▶ [INPUT FOR THIS TASK]:
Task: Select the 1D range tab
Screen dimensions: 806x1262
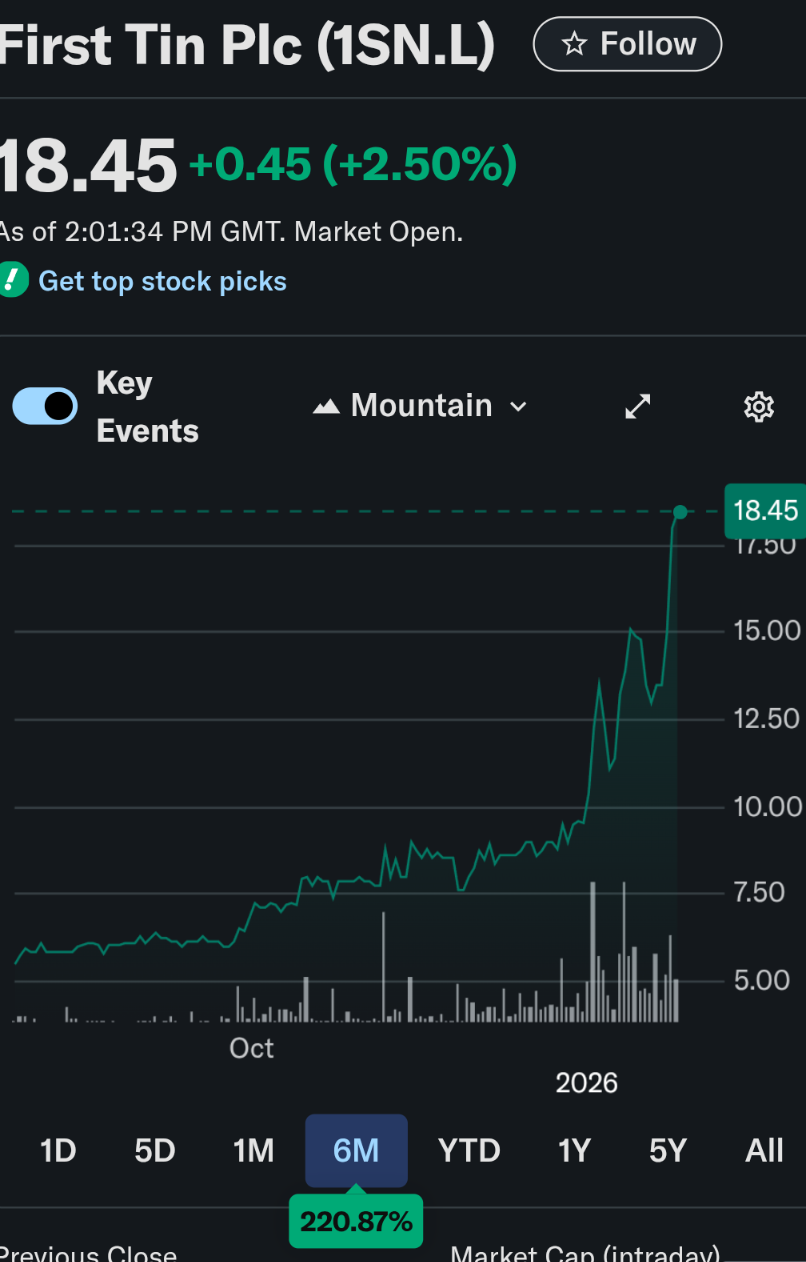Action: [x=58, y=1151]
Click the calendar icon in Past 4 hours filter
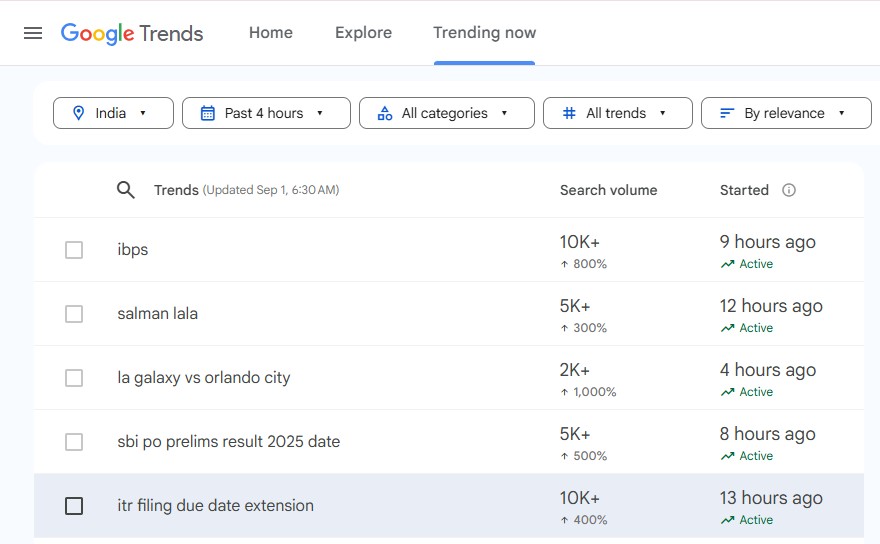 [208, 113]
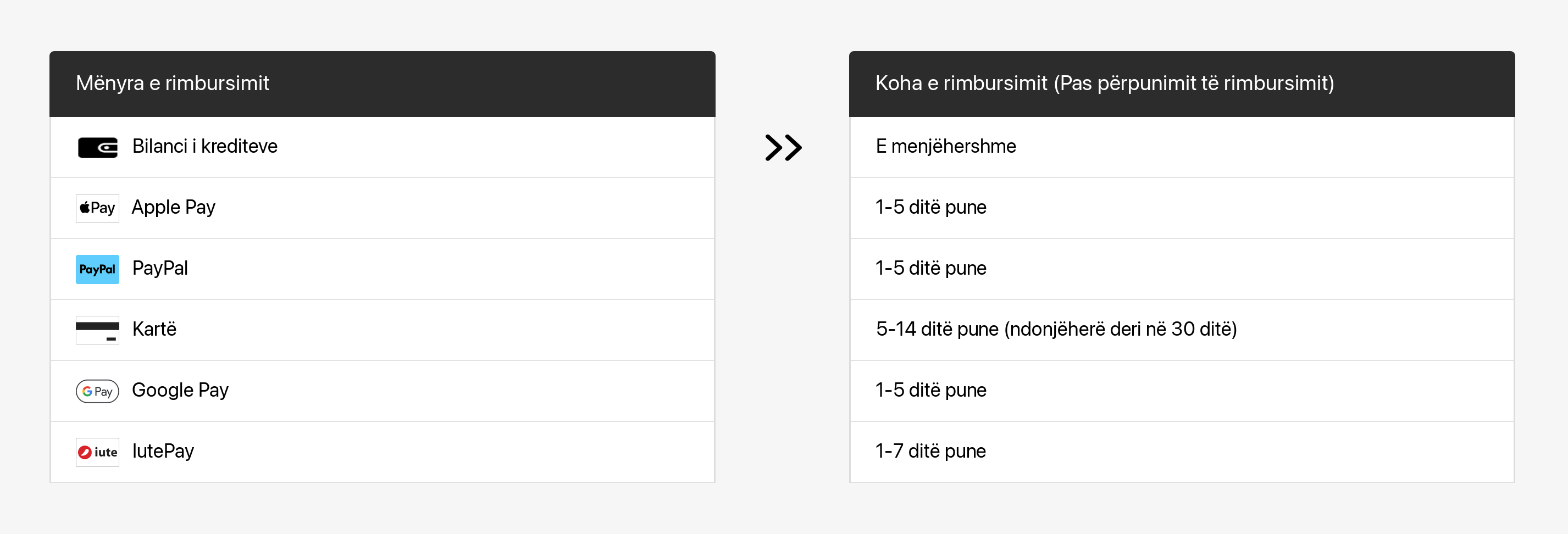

...

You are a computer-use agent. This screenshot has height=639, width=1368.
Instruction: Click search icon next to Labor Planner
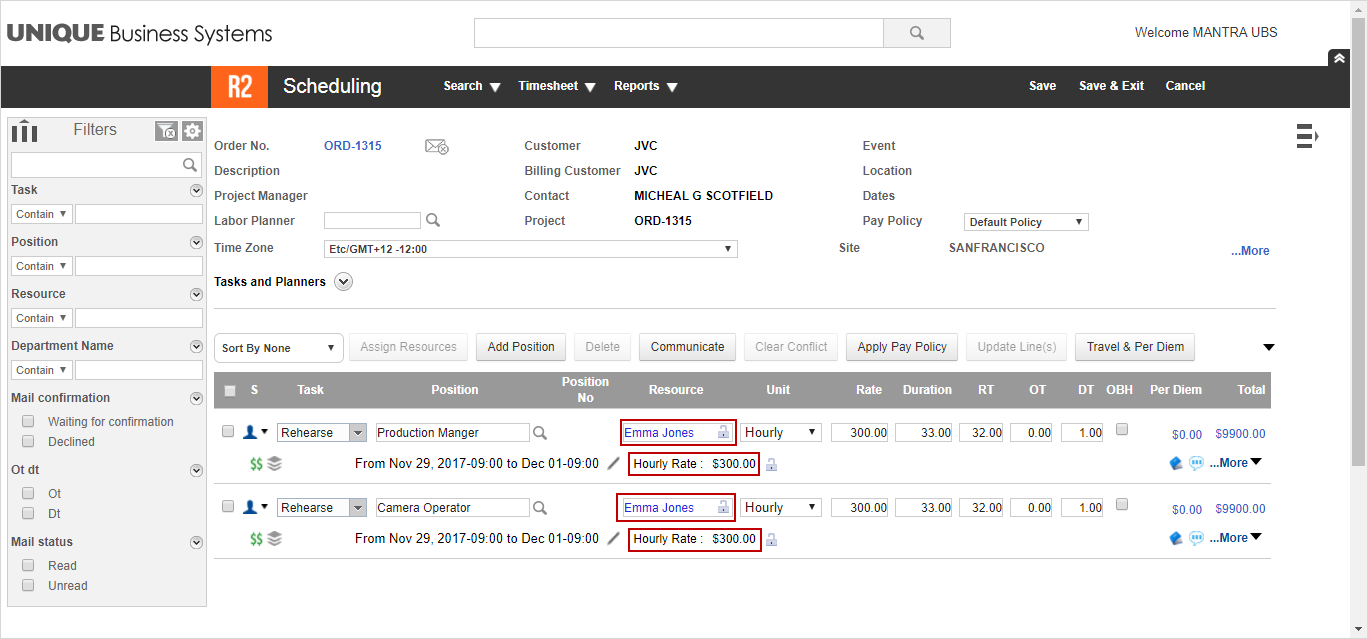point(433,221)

▶ [INSTRUCTIONS TO FOLLOW]:
In the material above, how many lines contain the word "Click"? Count matches that have the same capitalization, and reply with the number alone.

▶ [TASK RESPONSE]:
2